Statement of the ILPS Asia and Pacific Regional Committee on the Occasion of International Working Women’s Day

The ongoing severe economic crises are making life unbearable for women across Asia and the Pacific. Working women face alarming levels of joblessness, with unemployment for women more pronounced in South Asia. Conservative estimates peg unemployment in the Asia and the Pacific region to be at 4.2% for men and women, but youth unemployment, for young men and women is thrice of the rate for adults, around 13.7%. More than 100 million young women aged 15 to 24 years are either out of school and or cannot find jobs. 

Two out of three workers are in informal employment, and the percentage is even higher for women, with own-account and family work comprising 42% of those in the informal sector. Millions of women workers are migrant workers, also in jobs which are deemed as dirty, dangerous, and demeaning, with no job security and social protection, including home-based jobs, street vending and various odd jobs. Real wages continue to fall despite the continued increase of labour productivity in the region. 

The average prices of goods and services continue to rise, 17% higher in 2023 as compared to 2020, and continues the upward trajectory. The numbers are more deadly for South Asian economies, with an average price rise of 64 per cent in the same period. This has led to massive hunger and poverty for working peoples families, with conservative estimates pegging more than 72 million workers in Asia and the Pacific in extreme poverty.  

Rural working women conditions continue to deteriorate as backward agrarian conditions deepen, and the drive of the imperialists and trans-national corporations (TNCs) for resources intensify. In India, Dalit women are mired in the poorest living and working conditions. In Chennai and Manipur, farmers and indigenous communities are intentionally displaced – left to scramble for food and shelter – by numerous state projects for the benefit of the TNCs. Indigenous tribes are evicted from their traditional lands to make way for plantations. In Maharashtra, Lakshadweep, Andaman and Nicobar Island, Madhya Pradesh, Karnataka, Orissa, Chattisgarh, West Bengal and Kerala, women are brutally harassed by military and paramilitary forces.

In Pakistan, farmers are impacted by anti-small farmer government policies favoring foreign investments as part of the IMF deal. Neoliberal policies on agriculture are meant to rely on the big corporations and foreign capital intervention, worsening the private monopolies of agricultural seeds and inputs.  In Southeast Asia, agriculture and rural lands remain concentrated in the hands of landlords, bureaucrat capitalists, and TNCs via agri-business ventures entered into by the state. 

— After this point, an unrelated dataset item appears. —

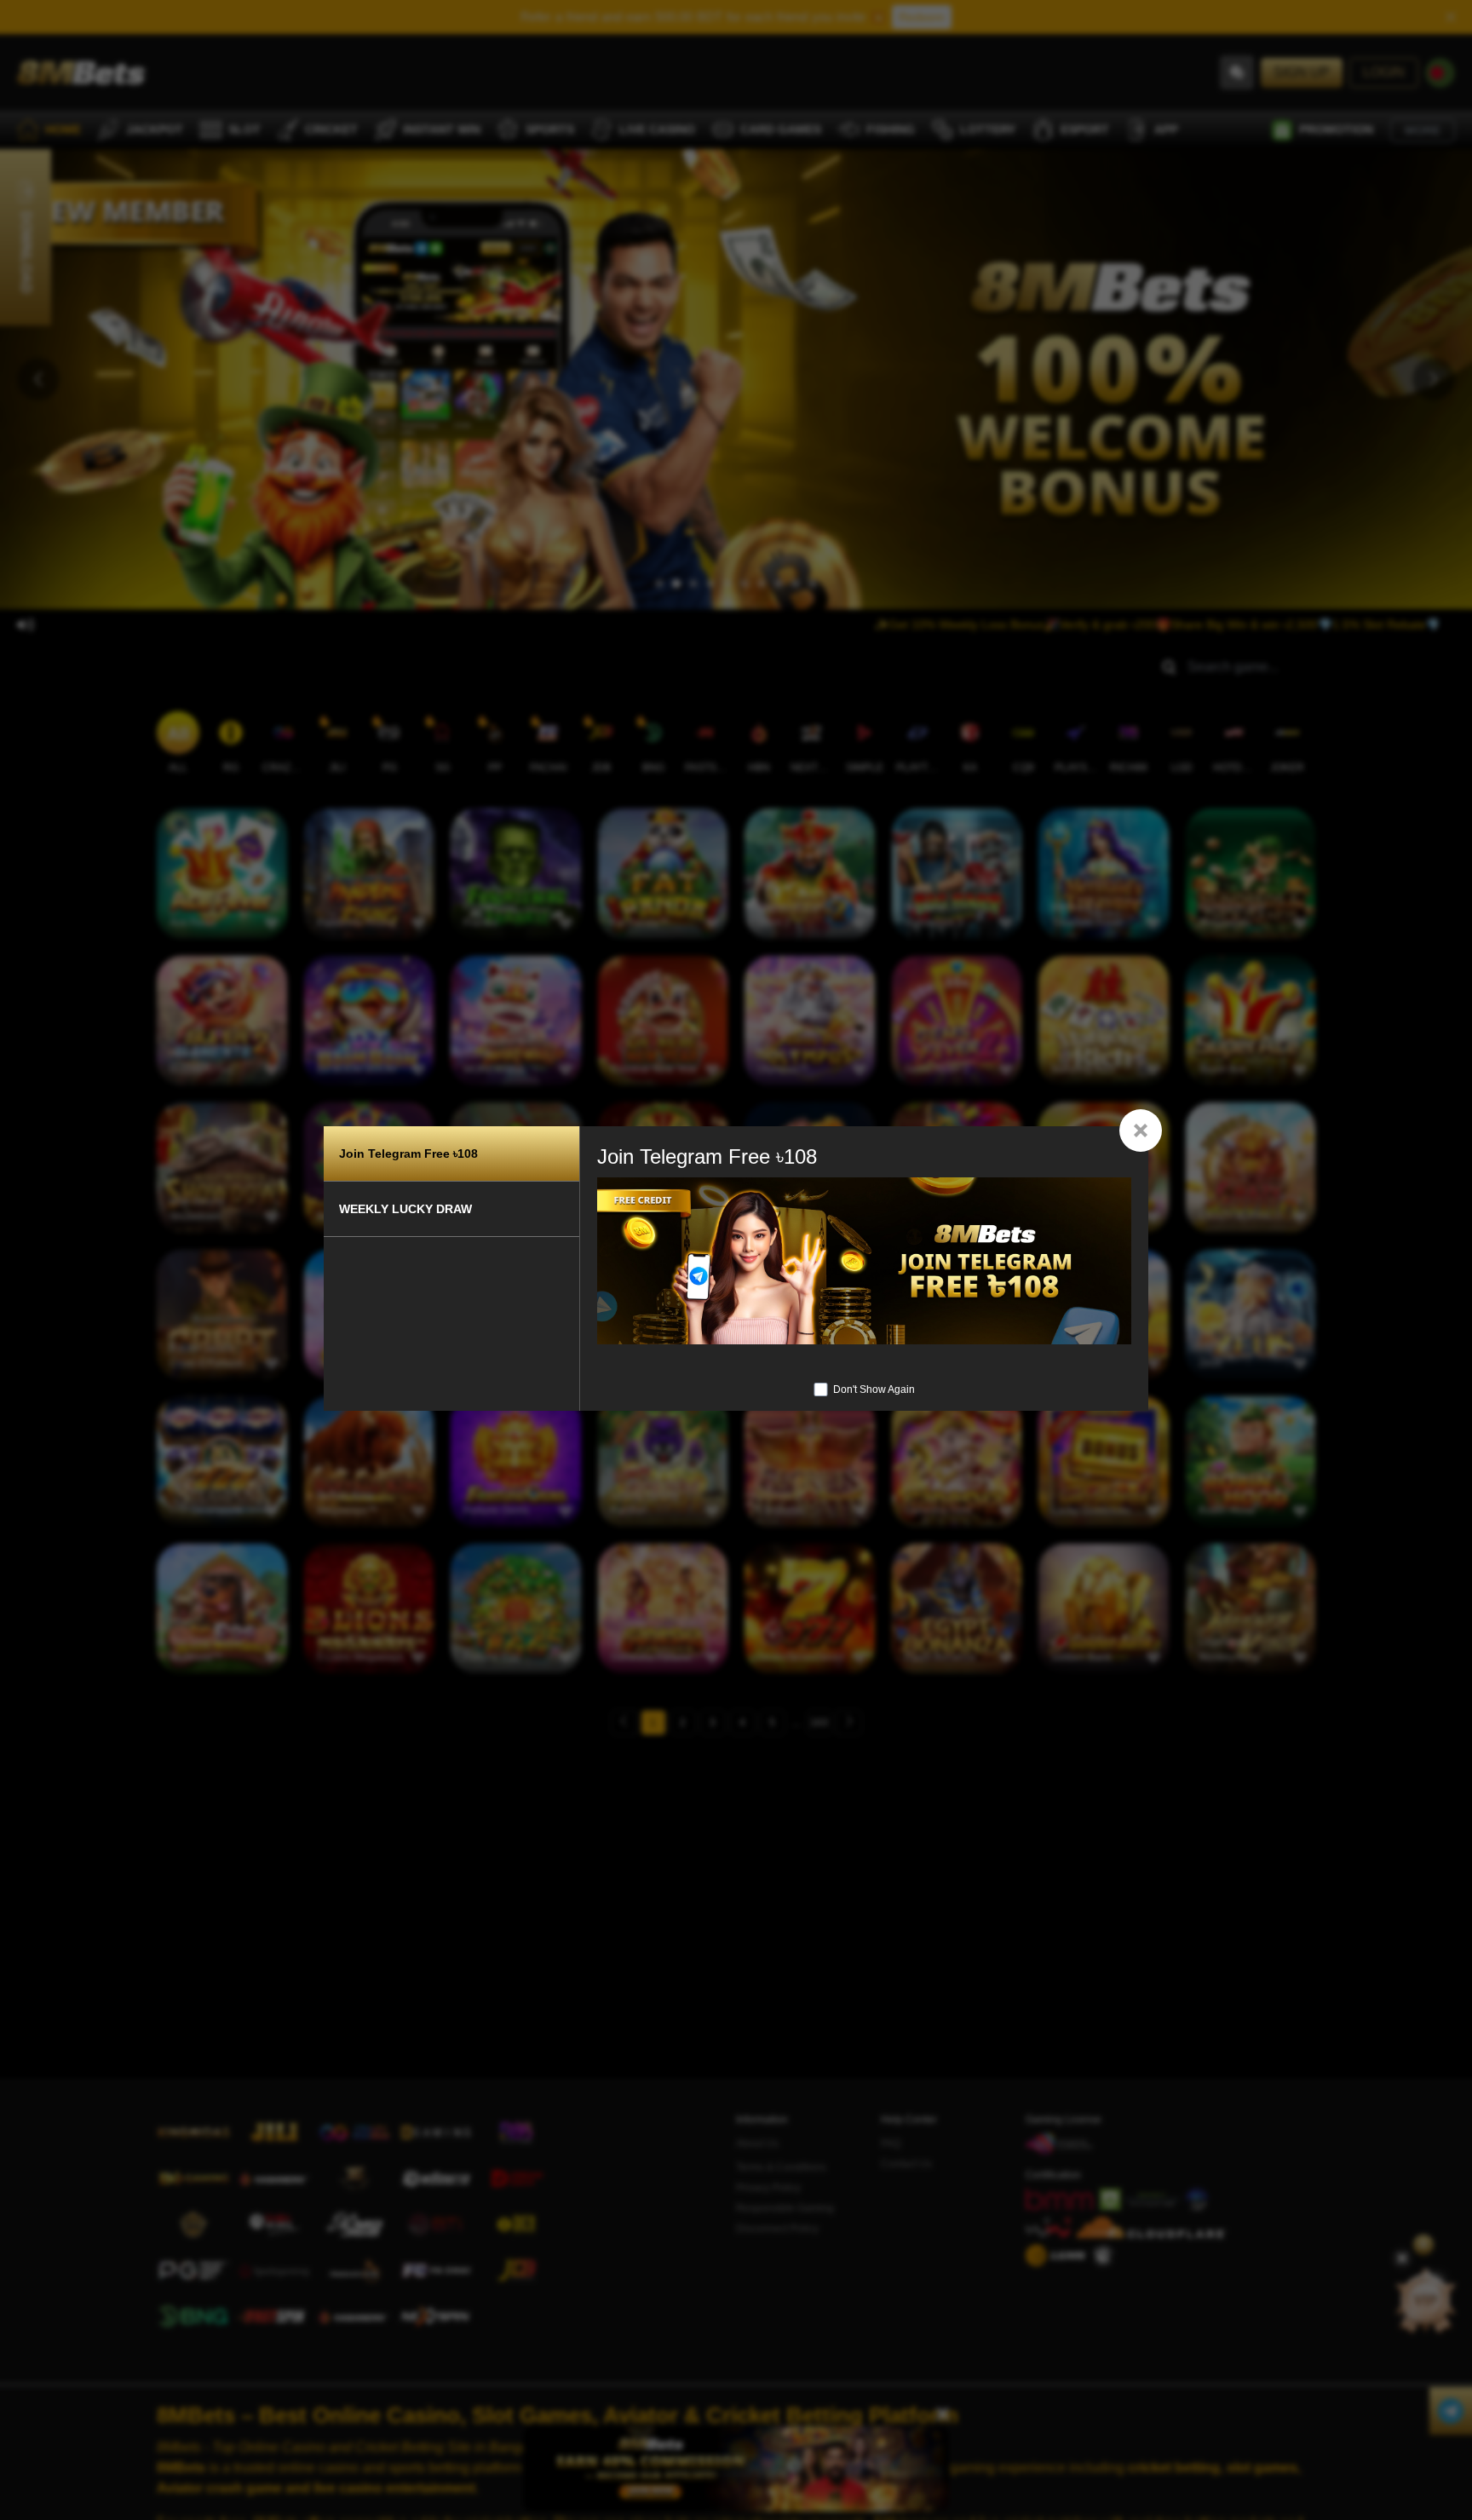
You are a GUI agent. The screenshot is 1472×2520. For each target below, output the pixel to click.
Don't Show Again (874, 1389)
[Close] (1140, 1130)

The ongoing economic crises hits women in multiple layers and levels. Working women in the cities suffer higher levels of unemployment, and jobs available are mostly informal work, with lower  wages, none or very little social protection. Women in rural areas are displaced by TNCs and State forces, denying them of livelihood, pushing the women, children and their families to  destitution and deeper poverty.

The working women have shown the world that during times of intense crises, the only way out is to fight. March 8 and its commemoration was born out of working women striking hard against exploitation and oppression, led by garment workers in the latter part of the 19th century. Inspired by the militant fighting stance of the garment workers, women across the globe organized actions to deliver telling blows to the exploiters and oppressors and break the chains and yoke of destitution and poverty. 

In our time of severe economic crises it requires all working women to deepen understanding of the interconnections of the economic and political life, and be able to identify fundamental problems that requires our solutions. We must study the ways of fighting against the imperialists and the TNCs, and put the learning to direct actions.

In our time of economic crises, we must forge ahead with building solidarity among working women and other democratic forces in our countries. We must also build solidarity with working women of  other countries, to build a common front against women exploitation and oppression by the imperialists and TNCs, and to further strengthen our local and national movements.